= John David Gullett =

American architect

John David Gullett (born 1875 or 1880; died 1935) was an American architect based in Goldsboro in Wayne County, North Carolina. He practiced in North Carolina from 1920 until his death in 1935. Several of his works are listed on the National Register of Historic Places (NRHP).

It has been asserted that he "is chiefly remembered for the Colonial- and Classical Revival-style dwellings he designed in Goldsboro." Thirteen works by Gullett in North Carolina, all built of brick between 1922 and 1935, are known to have survived to 2000. "Of these, the former Mount Olive High School remains one of his most significant designs in its utilatarian yet refined treatment of Classical Revival decoration and form." That school has also been described as Gullett's "most ambitious undertaking".

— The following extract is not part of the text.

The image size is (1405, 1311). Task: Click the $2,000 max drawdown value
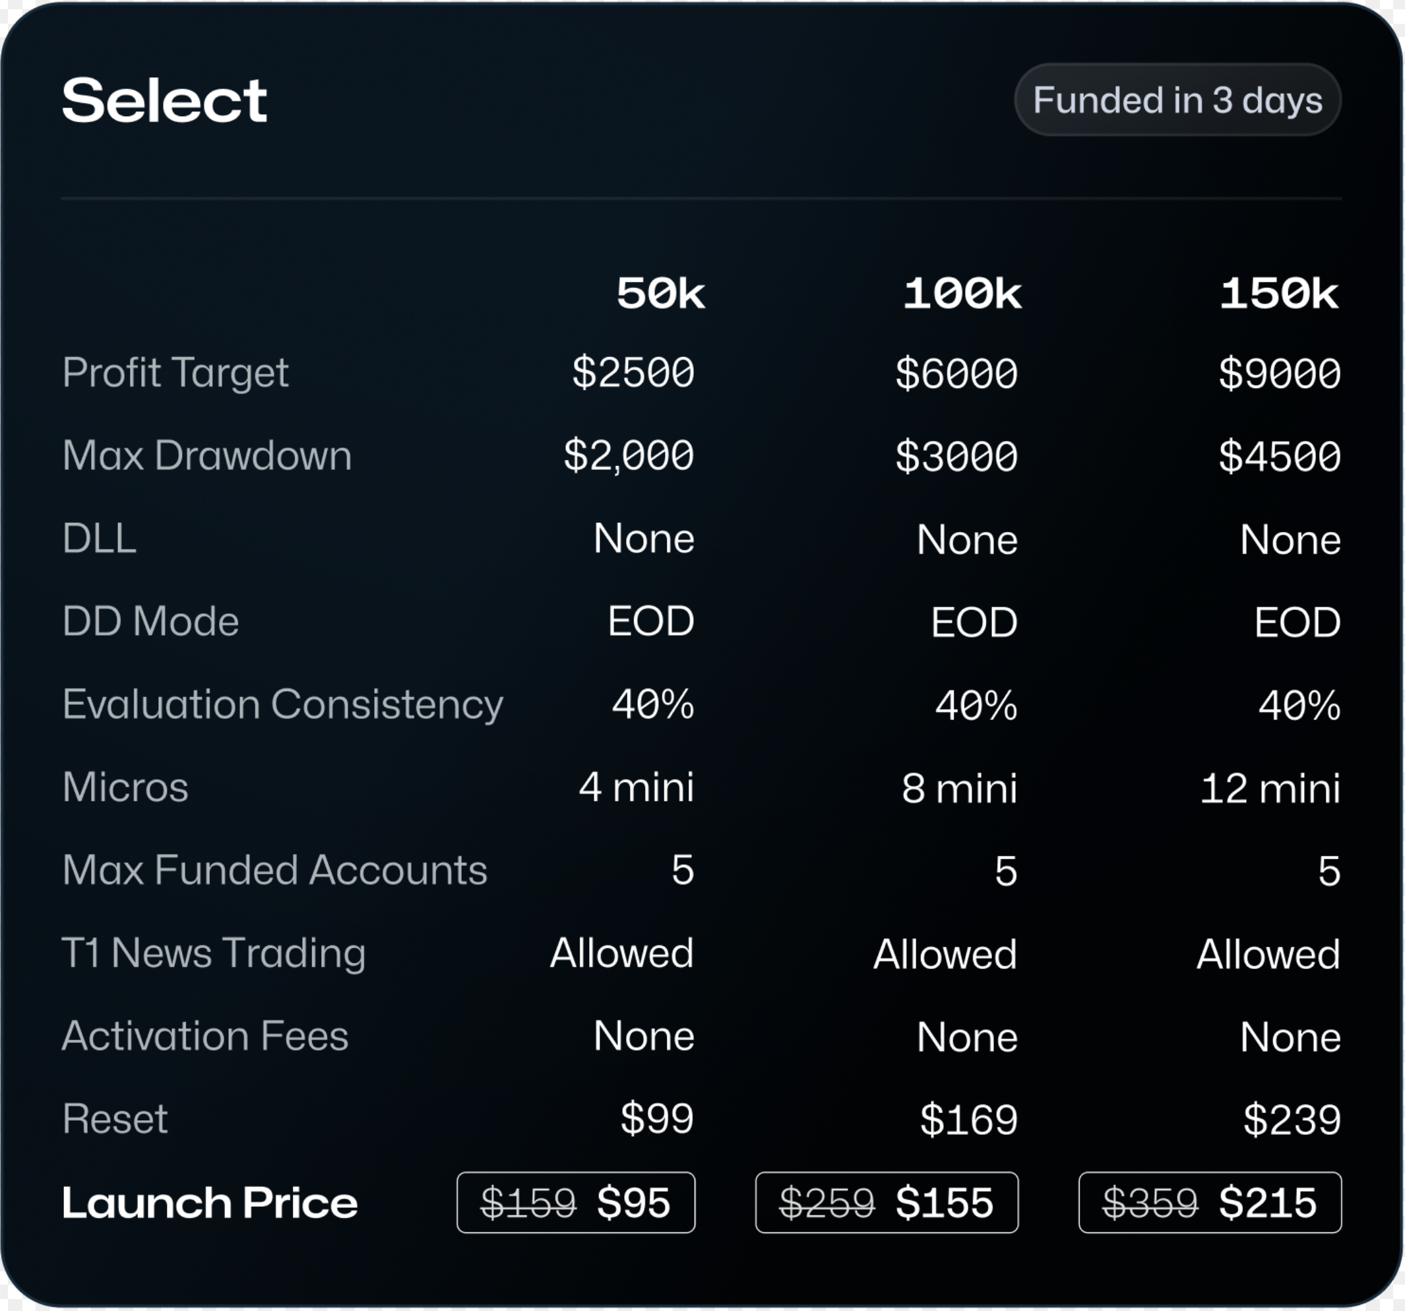[628, 455]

Gullett was born either in 1875 or 1880 in Amite City, Louisiana. Per his 1935 obituary he trained as an architect in Mississippi. By 1908 he was an architect in Birmingham, Alabama, partnering with Daniel Helmich (1854-1917) who designed the 1901 Birmingham City Hall and retired in 1913. Gullett had an office in the Brown-Marx Building in Birmingham in 1910, at which time he was living with Daniel Helmich and Helmich's wife. Gullett married sometime during 1910-1912, and became a draftsman for architect H.B. Wheelock in 1912. He left that employment by 1917 and was again practicing on his own in 1917. The Wheelock Building, a brick Classical Revival style commercial building designed by Wheelock's firm, has exterior details similar to those of Gullett's later non-residential works in North Carolina. Gullett took and passed North Carolina's Architectural Board exam in 1920 in order to practice in North Carolina, which he did until his death in 1935.

Works include:
- John Clifford Grimsley House (c.1916), 432 10th St., Fayette, Alabama, NRHP-listed. Deemed the best (and only) high-style Classical Revival-style house in Fayette County.
- Lee-Gaylor House (by 1922), Goldsboro, NC, Colonial Revival
- John R. Taylor House (by 1922), Goldsboro, NC, Colonial Revival
- Harry Fitzhugh Lee House (1922), 310 W. Walnut St., Goldsboro, NC, NRHP-listed Colonial Revival in style.
- Dillard High School (1922), 431 W. Elm St., Goldsboro, Wayne County, North Carolina, a school for African Americans, was probably but not certainly designed by Gullett.
- Mount Olive High School (Former) (1925), 100 Wooten St., Mount Olive, Wayne County, North Carolina, NRHP-listed
- Jesse S. Claypoole House (1925), New Bern, Craven County, North Carolina
- Nahunta School (1928), Nahunta, Wayne County, North Carolina. Classical Revival in style.
- Eureka Teacherage (1928), a teacherage in Eureka, Wayne County, North Carolina
- Faison Thomson House (1929), Goldsboro, NC
- Herman Weil House (1935), Goldsboro, NC
- New Hope School (1935), outside of Goldsboro, in Wayne County, NC, completed after Gullett's death

Gullett died of a heart attack on October 19, 1935, in North Carolina. His remains were buried in the Woodlawn Cemetery in Birmingham, Alabama. After his death Allen J. Maxwell, Jr., "thought to have been Gullett's protege, took over Gullett's unfinished commissions."